Assignment – Only lines that contain the word "accomplish" belong in the answer; copy them from the records below.

Segment Start: Provided material

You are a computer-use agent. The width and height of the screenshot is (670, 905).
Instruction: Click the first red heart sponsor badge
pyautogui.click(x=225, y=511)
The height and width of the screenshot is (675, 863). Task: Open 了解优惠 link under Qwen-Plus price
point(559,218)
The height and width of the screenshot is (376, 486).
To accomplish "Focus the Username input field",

Segment End: Provided material
Segment Start: Provided material

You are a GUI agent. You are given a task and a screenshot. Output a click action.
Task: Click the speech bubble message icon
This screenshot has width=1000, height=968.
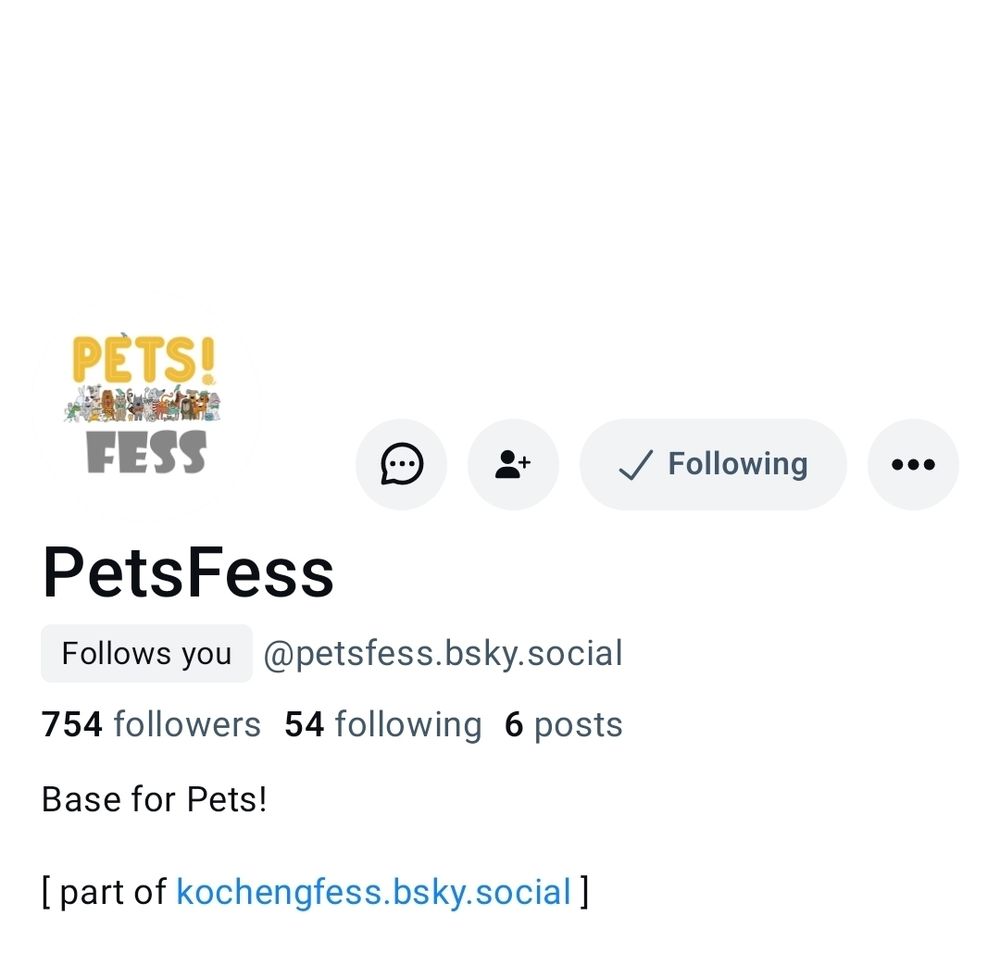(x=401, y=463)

Segment End: Provided material
Segment Start: Provided material

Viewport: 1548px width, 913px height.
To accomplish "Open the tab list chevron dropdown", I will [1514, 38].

Segment End: Provided material

Expected output –
To accomplish "Focus the Username input field",
To accomplish "Open the tab list chevron dropdown", I will [1514, 38].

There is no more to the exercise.